Journalist Tim Hetherington, who took photographs, conducted interviews, and wrote cross-referenced captions for each photo, worked hard for every inch of the beautiful hard-bound volume. He lived behind rebel lines in the African country of Liberia during its civil war there in 2003, returning to document changes there through 2008.
His photographs, all taken on film (not digitally), sweep across the wide pages with an eerie sense of darkness, an effect that Hetherington is keenly aware of. But he felt it naturally came about because of the subject matter.

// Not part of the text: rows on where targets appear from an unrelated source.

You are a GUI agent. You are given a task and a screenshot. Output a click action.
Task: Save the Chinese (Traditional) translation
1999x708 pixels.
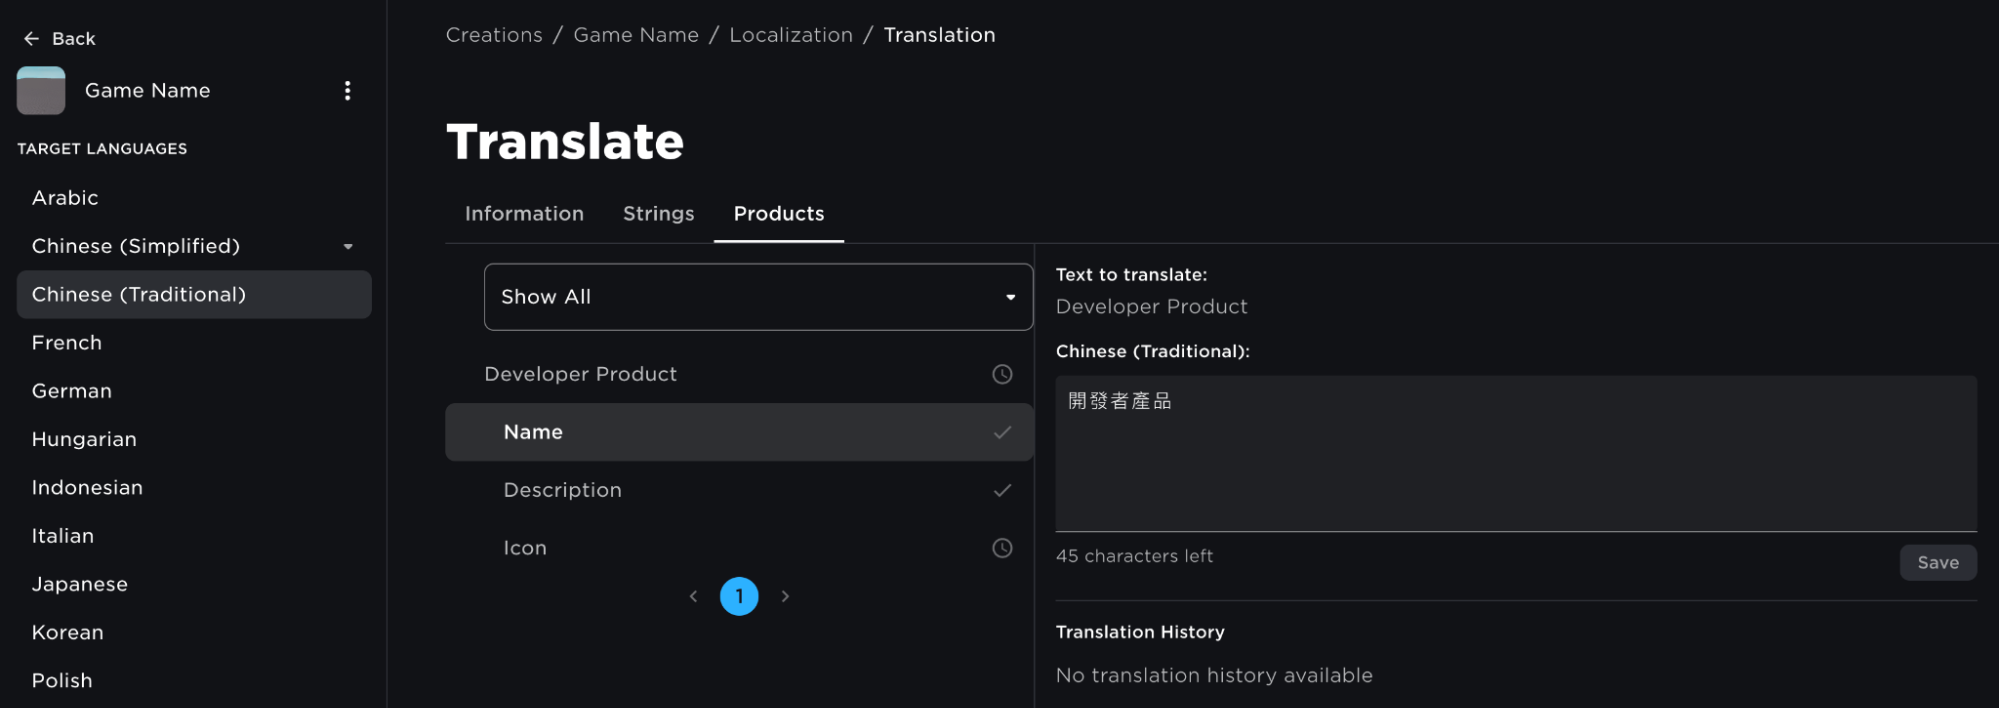point(1937,563)
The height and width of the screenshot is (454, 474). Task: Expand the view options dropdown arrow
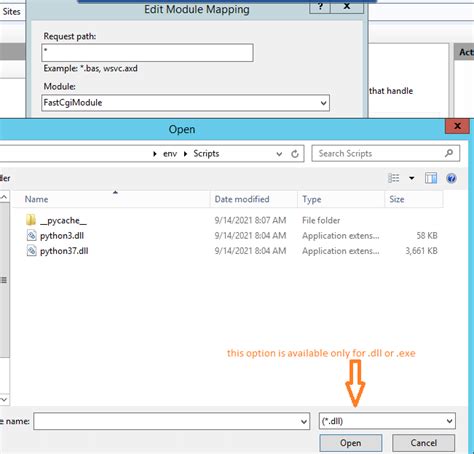click(412, 178)
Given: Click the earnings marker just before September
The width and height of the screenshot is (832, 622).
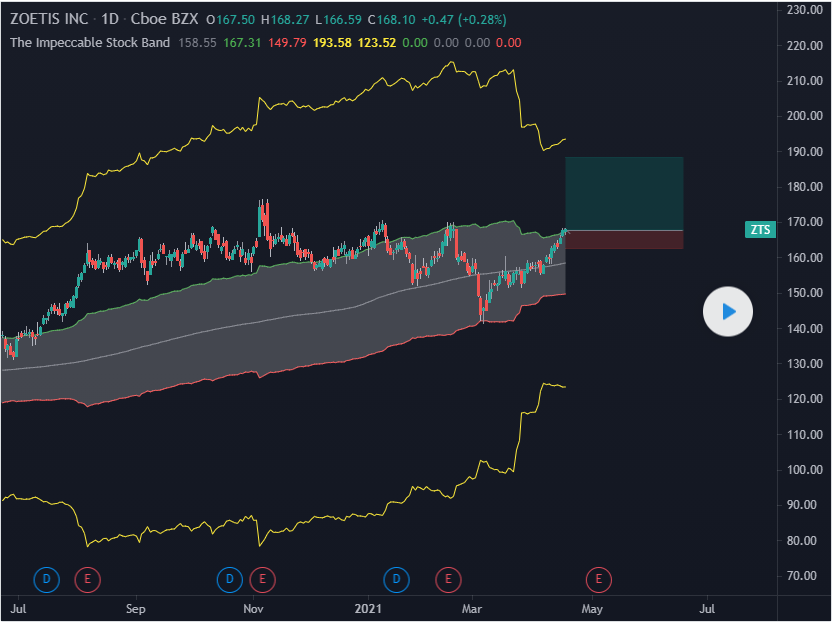Looking at the screenshot, I should click(88, 578).

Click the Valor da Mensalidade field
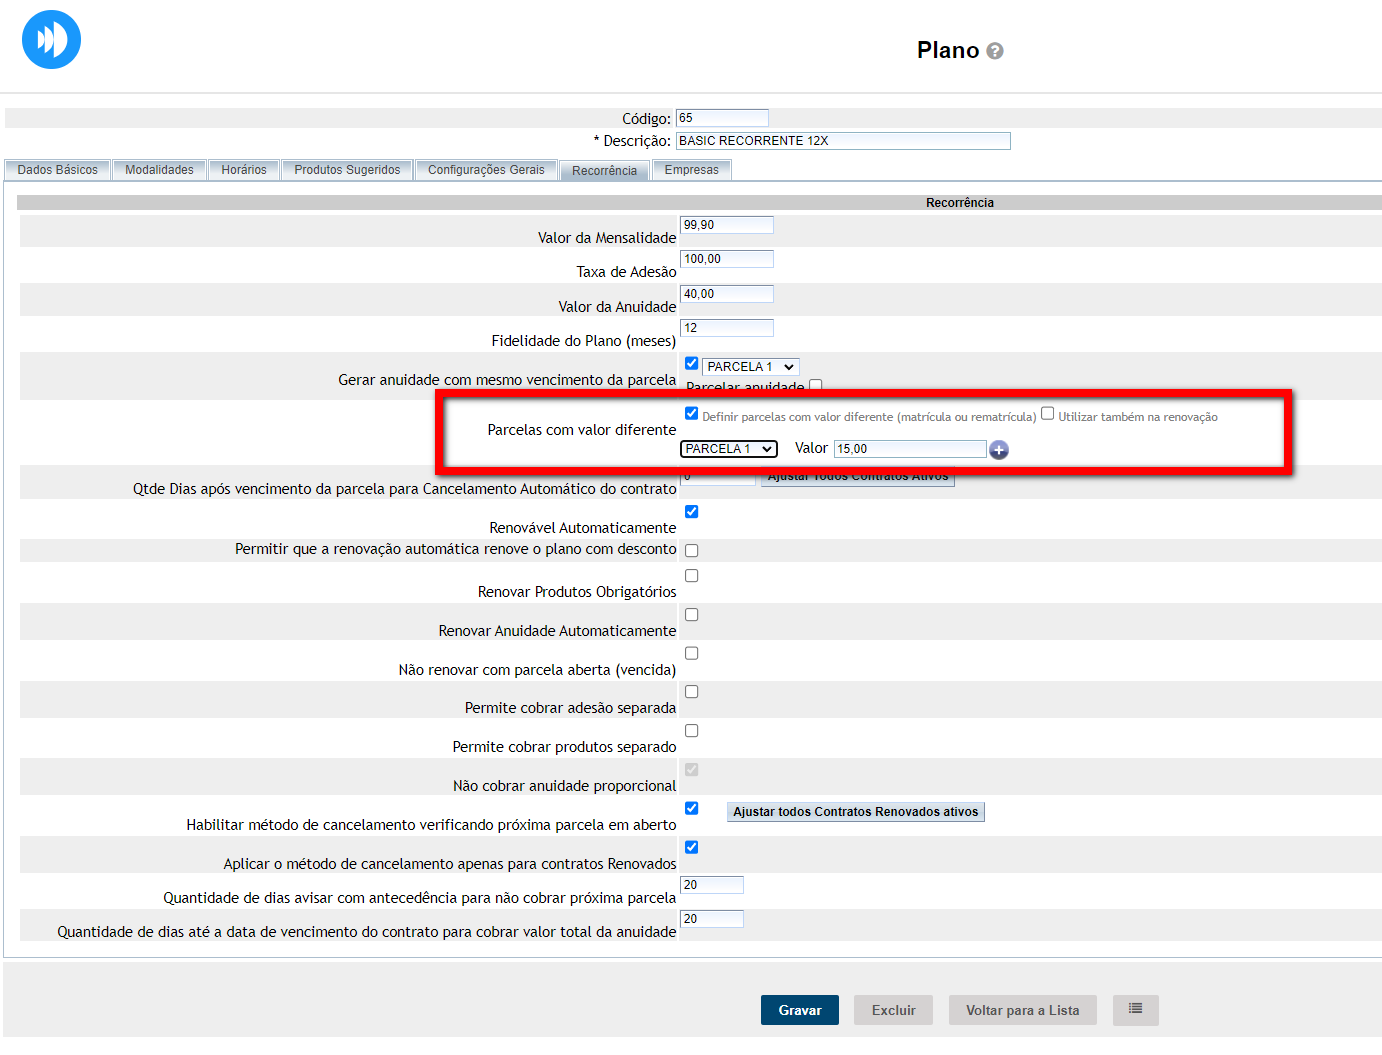tap(726, 225)
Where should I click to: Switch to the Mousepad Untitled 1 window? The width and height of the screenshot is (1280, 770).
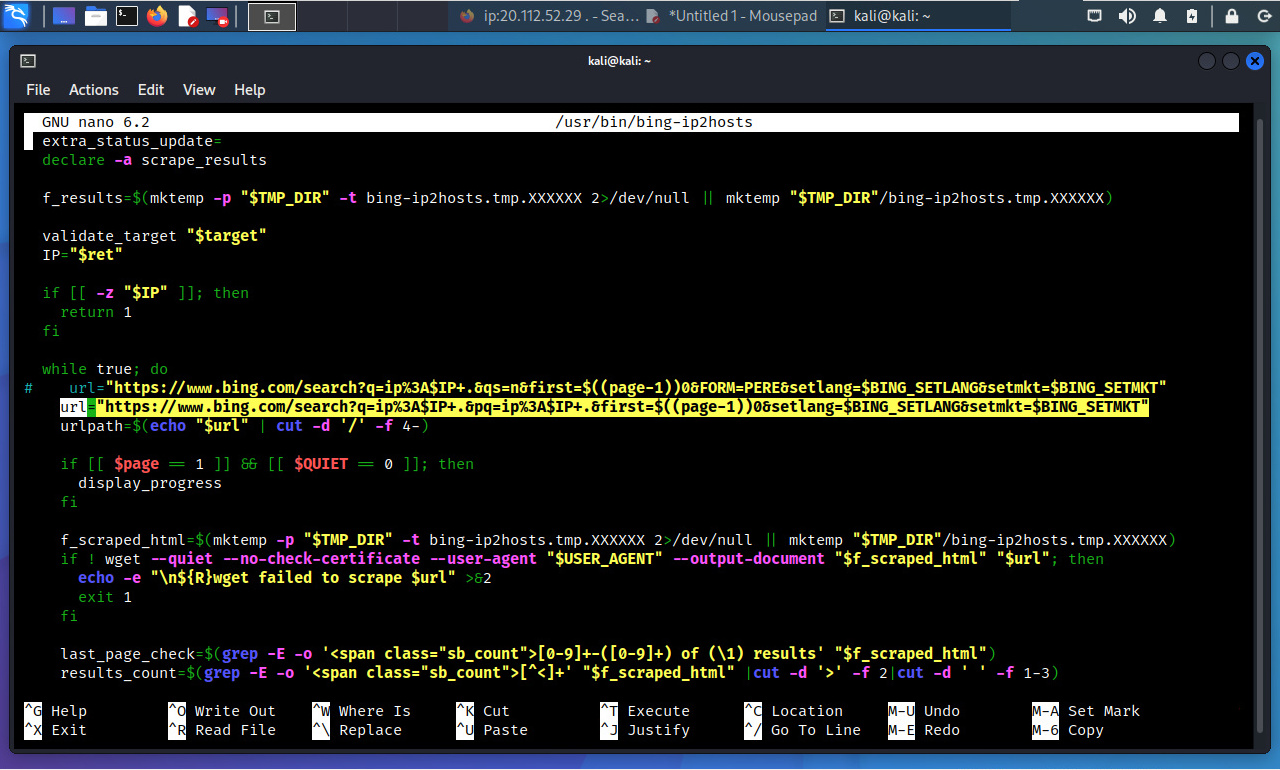pyautogui.click(x=731, y=16)
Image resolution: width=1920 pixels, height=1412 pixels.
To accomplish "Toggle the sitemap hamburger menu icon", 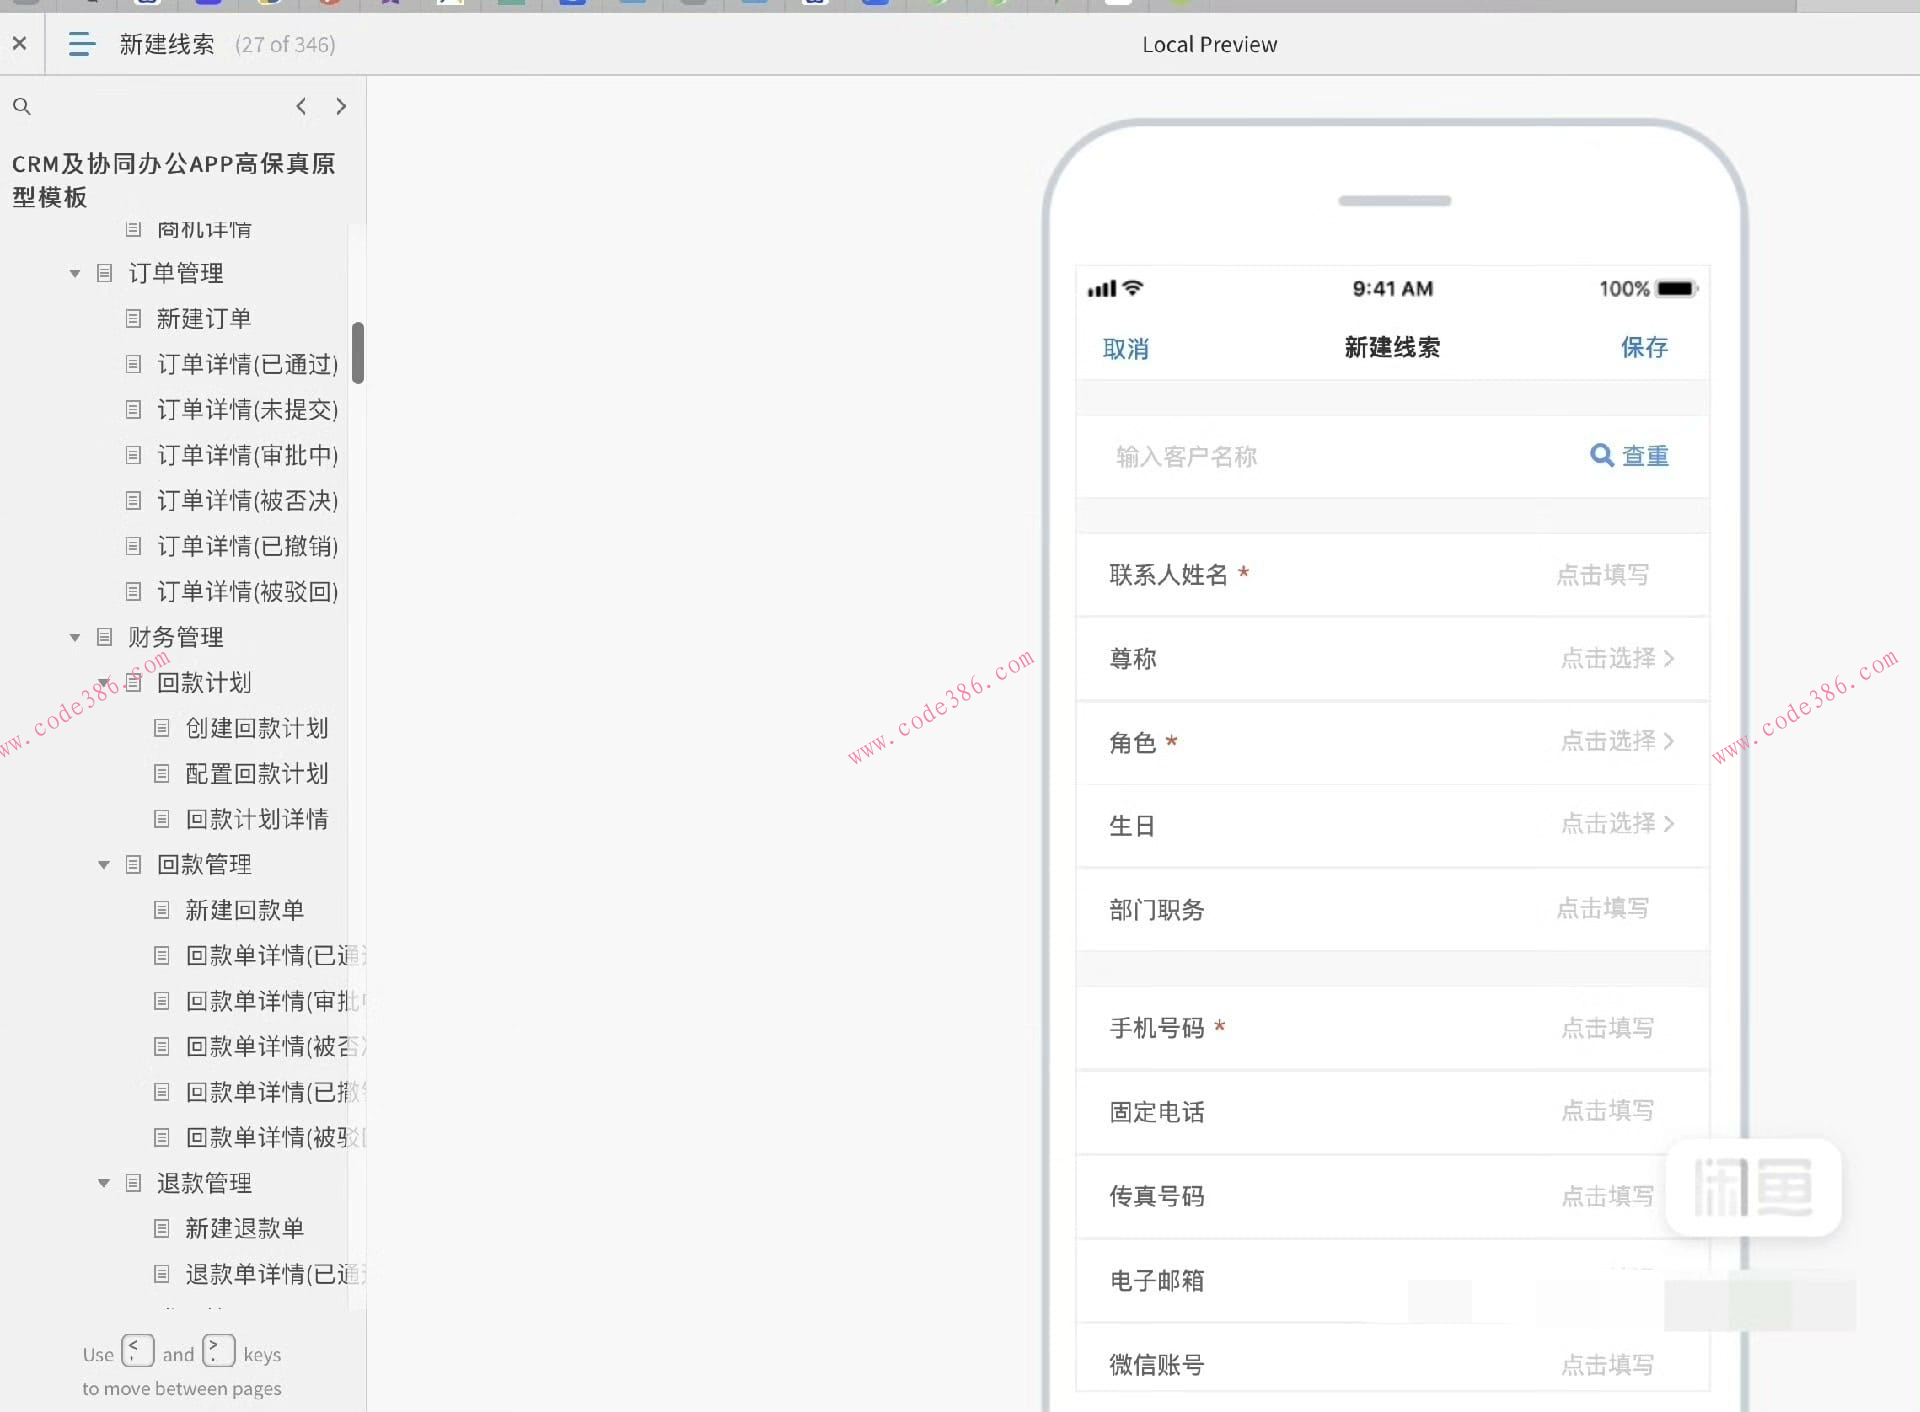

“That’s what I like about photography—part of it is almost inexplicable,” says Mr. Hetherington. “There’s a magic to it, which I kind of like. I like that bit that we can’t quite explain. We just know, does it move us or not, is it interesting?”
Hetherington is a philosophical character, and it comes through in the nature of his work. Originally from London but now based in New York City, he instinctively looks at issues from a variety of standpoints and on multiple levels.
A key example of this is two images that don’t seem to be connected, but share an underlying thread of relevance. The book starts with the close-up image of an eye, and ends with a photo of a rotting orange. They were Hetherington’s last photos taken in Liberia in 2008.
“That says a lot, that those are my last images I made in Liberia, because they’re working on a completely different level to the other images [in the book],” says Mr. Hetherington. “They’re both beguiling images—very simple. I think there’s something very strong about them in the context of other pictures.” He adds that the orange was a bit like Liberia by the end of the war—rotting from the inside.